Wednesday, October 21, 2009

Studying for a quiz Today

I was kneading the dough for an apple pie crust. I had cored and peeled apples, and they were on the fire, swimming in a syrup tasting of cinnamon. This would be the second time I had baked something.

The first was Mariana's carrot cake.

The same carrot cake which I almost dropped onto the concrete outside the apartment, but miraculously landed frosting-side up. It lived to hold up Mariana's single birthday candle and receive compliments from her guests.

A little bit more water. This was going to be a dry crust.

I had taken over the pie without anybody telling me to. This was a recipe from the internet, but it was my project, buzzing from one end to the communal kitchen to the other, rinsing, mixing, kneading, etc.

It's hard not to talk about myself when all I have out here is pictures and memories of a beautiful daughter.

I was baking and eating, but all the same, I was looking over my shoulder and to the floor. This is where she would sit and play. This is when she would hang onto to my shins protesting the lack of full attention on her. This is when I would mush up a couple of apple slices and add cinnamon and place it in front of her to play with most of it and eat a little bit of it from time to time.

This is when I would show her what I was doing.

This is how I would explain to her why I was so far away.

She won't remember the taste of her birthday cake and as for the pie, I already remember what I want to do differently, how I want to make the pie better using the limited supplies I have available.

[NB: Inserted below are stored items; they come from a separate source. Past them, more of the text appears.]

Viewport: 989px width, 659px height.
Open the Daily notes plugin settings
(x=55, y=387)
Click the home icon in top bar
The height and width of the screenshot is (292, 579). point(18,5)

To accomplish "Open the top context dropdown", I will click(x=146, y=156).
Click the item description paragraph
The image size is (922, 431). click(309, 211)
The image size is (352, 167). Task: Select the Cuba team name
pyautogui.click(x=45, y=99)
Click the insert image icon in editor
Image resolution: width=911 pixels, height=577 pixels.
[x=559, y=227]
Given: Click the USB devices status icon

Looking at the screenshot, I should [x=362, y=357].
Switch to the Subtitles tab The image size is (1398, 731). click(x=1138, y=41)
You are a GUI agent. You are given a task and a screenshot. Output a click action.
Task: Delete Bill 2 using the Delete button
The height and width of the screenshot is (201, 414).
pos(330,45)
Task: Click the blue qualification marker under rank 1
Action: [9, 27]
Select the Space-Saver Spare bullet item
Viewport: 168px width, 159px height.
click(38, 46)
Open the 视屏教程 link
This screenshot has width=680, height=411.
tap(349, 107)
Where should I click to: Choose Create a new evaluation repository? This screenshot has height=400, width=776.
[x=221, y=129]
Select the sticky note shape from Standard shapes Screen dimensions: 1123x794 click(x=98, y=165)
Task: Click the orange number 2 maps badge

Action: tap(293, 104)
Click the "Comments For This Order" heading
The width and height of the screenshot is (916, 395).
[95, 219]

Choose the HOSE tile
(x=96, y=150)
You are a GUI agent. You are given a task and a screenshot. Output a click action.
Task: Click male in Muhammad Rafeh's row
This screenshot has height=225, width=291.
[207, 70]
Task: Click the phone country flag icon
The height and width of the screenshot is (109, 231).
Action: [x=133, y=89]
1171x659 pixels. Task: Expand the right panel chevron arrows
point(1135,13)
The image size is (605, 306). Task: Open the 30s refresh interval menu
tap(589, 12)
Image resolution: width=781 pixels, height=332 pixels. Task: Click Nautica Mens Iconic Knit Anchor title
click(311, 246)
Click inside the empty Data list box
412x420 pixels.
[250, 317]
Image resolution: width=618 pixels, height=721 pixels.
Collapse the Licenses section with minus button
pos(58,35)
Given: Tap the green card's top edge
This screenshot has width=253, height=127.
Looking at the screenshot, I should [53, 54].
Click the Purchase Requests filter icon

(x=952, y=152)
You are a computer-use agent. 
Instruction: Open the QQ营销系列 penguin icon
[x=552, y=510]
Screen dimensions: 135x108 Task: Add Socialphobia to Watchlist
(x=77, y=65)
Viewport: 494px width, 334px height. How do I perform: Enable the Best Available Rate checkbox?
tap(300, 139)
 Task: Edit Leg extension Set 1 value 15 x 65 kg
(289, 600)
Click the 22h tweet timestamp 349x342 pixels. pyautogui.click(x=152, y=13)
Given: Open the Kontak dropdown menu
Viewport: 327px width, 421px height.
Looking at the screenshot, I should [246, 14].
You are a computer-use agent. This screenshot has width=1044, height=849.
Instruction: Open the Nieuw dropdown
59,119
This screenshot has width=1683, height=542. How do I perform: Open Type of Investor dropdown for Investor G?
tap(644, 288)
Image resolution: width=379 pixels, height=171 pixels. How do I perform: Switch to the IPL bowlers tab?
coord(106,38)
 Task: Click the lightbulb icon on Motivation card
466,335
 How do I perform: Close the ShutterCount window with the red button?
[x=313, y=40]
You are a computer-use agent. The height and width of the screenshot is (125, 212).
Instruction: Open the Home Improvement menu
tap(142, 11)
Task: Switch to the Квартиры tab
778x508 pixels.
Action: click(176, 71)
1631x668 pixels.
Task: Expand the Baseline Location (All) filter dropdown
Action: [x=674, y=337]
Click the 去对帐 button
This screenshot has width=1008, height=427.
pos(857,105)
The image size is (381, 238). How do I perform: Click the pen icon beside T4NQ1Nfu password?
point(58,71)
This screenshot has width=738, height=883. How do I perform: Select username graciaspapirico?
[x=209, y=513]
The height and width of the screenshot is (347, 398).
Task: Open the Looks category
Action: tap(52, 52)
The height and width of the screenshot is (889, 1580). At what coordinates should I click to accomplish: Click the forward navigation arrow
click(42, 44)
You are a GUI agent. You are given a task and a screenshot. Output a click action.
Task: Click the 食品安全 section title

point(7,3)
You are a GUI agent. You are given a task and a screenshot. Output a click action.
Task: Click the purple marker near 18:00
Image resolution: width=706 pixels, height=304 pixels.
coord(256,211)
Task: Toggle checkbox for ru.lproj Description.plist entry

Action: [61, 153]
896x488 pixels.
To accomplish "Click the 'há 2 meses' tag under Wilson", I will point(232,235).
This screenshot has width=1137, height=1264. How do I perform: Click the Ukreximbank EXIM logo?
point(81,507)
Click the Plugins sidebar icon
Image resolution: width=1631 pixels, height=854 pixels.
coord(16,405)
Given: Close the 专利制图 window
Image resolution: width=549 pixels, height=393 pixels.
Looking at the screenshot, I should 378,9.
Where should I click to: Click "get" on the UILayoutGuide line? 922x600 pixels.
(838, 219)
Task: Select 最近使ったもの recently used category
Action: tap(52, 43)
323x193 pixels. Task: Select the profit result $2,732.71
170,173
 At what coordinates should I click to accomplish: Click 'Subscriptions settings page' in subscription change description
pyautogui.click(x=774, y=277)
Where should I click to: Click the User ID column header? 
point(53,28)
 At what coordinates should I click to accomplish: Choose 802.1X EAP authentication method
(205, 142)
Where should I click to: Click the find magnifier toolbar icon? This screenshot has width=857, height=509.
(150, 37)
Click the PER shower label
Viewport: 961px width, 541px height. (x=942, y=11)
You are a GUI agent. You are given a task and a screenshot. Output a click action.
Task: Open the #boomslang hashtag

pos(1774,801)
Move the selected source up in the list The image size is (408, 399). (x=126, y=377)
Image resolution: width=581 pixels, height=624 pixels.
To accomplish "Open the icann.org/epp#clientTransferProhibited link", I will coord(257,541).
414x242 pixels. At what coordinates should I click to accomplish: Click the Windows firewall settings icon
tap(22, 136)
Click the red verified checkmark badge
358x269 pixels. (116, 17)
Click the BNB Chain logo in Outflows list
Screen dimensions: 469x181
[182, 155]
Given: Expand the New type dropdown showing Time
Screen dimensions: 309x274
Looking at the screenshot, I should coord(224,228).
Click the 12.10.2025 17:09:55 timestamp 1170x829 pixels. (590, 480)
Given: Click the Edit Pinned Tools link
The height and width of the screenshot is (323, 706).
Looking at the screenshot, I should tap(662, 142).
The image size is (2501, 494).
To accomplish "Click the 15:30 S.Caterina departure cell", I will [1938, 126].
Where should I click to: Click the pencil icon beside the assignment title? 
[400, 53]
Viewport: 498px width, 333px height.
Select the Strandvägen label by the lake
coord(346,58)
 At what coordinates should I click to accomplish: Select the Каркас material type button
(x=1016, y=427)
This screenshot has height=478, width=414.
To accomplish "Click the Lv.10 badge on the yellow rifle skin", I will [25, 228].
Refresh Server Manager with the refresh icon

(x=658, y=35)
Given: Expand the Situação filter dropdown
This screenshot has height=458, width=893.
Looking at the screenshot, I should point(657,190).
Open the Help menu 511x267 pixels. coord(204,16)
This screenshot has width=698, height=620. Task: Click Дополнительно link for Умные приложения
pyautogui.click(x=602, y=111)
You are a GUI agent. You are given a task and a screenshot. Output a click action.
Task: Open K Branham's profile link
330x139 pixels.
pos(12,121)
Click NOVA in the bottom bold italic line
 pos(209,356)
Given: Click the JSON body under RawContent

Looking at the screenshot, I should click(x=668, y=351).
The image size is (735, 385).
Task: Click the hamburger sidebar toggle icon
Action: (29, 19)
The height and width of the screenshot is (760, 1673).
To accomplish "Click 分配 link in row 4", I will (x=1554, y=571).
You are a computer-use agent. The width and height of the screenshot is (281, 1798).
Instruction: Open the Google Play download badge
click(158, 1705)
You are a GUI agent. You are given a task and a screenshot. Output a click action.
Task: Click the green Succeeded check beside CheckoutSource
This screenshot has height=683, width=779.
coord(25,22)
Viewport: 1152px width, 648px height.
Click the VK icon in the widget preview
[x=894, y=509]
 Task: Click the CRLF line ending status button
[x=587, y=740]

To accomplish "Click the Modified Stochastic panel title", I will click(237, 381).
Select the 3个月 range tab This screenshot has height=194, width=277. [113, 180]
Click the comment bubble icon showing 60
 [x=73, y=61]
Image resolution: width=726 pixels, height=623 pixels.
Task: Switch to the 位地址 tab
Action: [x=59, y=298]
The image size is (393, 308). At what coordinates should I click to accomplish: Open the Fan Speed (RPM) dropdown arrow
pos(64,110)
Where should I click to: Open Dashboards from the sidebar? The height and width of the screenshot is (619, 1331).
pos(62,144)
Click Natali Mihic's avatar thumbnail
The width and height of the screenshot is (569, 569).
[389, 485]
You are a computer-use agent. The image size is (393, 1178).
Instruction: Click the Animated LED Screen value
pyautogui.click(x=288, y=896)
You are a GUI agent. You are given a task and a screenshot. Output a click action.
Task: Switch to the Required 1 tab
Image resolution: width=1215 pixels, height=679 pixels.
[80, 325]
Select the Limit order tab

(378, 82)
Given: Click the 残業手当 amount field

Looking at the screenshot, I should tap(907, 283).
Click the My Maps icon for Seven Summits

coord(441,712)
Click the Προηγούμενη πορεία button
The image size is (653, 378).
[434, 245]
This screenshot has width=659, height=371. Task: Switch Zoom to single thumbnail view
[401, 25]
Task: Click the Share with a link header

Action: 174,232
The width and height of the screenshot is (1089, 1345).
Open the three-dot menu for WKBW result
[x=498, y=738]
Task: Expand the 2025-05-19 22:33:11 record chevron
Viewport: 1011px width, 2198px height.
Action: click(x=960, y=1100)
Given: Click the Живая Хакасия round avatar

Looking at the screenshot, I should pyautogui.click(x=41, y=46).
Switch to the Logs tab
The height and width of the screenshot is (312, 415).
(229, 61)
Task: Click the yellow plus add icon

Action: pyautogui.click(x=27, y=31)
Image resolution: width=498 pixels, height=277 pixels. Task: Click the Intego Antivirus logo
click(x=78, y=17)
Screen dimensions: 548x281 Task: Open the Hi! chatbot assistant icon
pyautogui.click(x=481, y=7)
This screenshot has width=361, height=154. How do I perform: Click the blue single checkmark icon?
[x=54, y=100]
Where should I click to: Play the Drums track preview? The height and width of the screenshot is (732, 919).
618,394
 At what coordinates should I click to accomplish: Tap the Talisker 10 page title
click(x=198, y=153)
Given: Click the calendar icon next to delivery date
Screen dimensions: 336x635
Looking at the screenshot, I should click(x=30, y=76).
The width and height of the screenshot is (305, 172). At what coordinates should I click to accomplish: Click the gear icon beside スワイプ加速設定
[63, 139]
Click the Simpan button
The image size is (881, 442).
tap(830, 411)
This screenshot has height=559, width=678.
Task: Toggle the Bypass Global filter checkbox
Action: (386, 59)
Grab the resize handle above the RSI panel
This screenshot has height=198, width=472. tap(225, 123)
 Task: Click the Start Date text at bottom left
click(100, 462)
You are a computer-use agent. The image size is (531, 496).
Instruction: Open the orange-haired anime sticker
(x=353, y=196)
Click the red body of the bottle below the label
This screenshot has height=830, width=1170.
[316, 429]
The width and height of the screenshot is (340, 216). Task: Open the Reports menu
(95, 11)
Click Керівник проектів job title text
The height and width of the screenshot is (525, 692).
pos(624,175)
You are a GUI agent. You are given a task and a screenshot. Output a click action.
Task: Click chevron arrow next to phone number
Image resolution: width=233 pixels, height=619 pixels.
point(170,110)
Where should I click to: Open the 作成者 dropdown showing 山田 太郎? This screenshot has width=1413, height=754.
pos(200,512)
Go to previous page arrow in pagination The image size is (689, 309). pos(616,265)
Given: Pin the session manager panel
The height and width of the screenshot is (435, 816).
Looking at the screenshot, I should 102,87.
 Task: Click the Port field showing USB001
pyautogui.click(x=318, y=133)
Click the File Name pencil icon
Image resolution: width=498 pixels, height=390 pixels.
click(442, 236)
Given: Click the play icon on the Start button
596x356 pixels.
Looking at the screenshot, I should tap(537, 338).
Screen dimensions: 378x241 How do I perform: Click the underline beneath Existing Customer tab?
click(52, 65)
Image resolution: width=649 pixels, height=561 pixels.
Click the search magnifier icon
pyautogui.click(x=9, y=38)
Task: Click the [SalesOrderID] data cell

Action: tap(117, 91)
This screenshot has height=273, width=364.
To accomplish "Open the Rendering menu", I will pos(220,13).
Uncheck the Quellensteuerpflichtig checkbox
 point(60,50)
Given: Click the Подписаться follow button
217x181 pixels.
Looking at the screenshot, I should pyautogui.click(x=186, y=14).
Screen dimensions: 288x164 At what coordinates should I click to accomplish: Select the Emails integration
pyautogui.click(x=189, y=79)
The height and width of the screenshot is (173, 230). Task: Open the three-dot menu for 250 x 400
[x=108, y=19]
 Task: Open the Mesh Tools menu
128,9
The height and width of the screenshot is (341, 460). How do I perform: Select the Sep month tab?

At 12:45p, I'll go and carry an old bicycle wheel to the campus coffee shop for an interview. I must convince the interviewers that I am capable of successfully showing them how to do something, which in this case will be removing the inner tube from this old bike wheel. I leave it at that because I am allotted 2-3 minutes and I do not want to go over the time limit.

My fingers are still black from practicing the demonstration and I don't feel as nervous. The interview has nothing to do with bicycles-- it has to do with teaching high school students about positive life decisions and the consequences of bad ones. If all goes well, I'll train to visit schools below the poverty line, giving demonstrations on one of several topics ranging from alcohol abuse to positive relationships.

Ironically, Mariana is very much a product of not following the advice of similar presentations (e.g. safe sex), but I am confident that I can effectively present a message.

There is a lot I do not know about parenting. I am still trying to figure out fatherhood from such a distance, but in the meantime, it shouldn't hurt to prepare myself with answers to those awkward and unasked questions Mariana might approach me with one day.

Or maybe it could do with pie or bicycles or even bugs.

Why bugs have aposomatic coloration, or that luciferine and luciferase combine with oxygen to produce a "cold" light.

Facts float around my head and I make an effort to arrange them and remember them somehow. Memories float around too, but I make little effort to arrange them and instead let them fly around, signalling to me that I will soon be with her again.

Far away. Far away. Soon. Soon.








Sunday, October 18, 2009

Rooted


I forgot how far each house I've lived in is from every one. Small as Sacramento is, each house has felt as though there were nothing but road and the forgotten details of the background and a blur of routine.

I took Brooke and Mariana out to Mather where I used to walk around and enjoy the air, but other than that, I never really drove out to homes occupied by strangers now or schools attended by new generations of I've-once-been-there-ages. My foot only pressed to gas pedal down towards places we've been around and were going to.

Mariana leaves the only home she's known soon. She will be happier, and will soon learn to share her mother's excitement as she has plenty more room to nurture her budding senses. She began taking a few steps the other day. Thrilled as Br
ooke and I were, it was just another baby thing for Mariana. The rest of us sit and watch as she grows, making the present our collective past as we all press forward with our routines. These are her moments just as the past was filled with my very own moments.

25th street. Countryfield drive. 25th street. Haveshill Way. E. 60th street. Four different streets, four different worlds.

We're leaving the world in which I attribute specific memories from. Mariana crawls on, taking a shot at a step or two as we figure everything else out.

Goodbye to the past, we'll remember you as best we can.

One day Mariana, we'll go around and I'll show you where Daddy came from. Just like you, Daddy started with the same roots.




Wednesday, October 7, 2009

I kneaded you...

Sometimes we need things, but settle for kneading bread instead.

I feel the break Feel the break Feel the break and I got to live it up Oh yeah huh

Record: I'm speaking into a tape recorder, trying to fill it up. How much Daddy can I fill a tape with?

Playback: I listen to my music more often now that I'm free to pace around my room and figure my life out one assignment at a time. So many songs playing back, some of them making me pause, surprised that I had once said or thought the same lyric.

I can walk down the street thinking: I'm not the only one. I'm not the only one.

Archive: This really is history in the making, albeit a very, very small part of a much larger whole.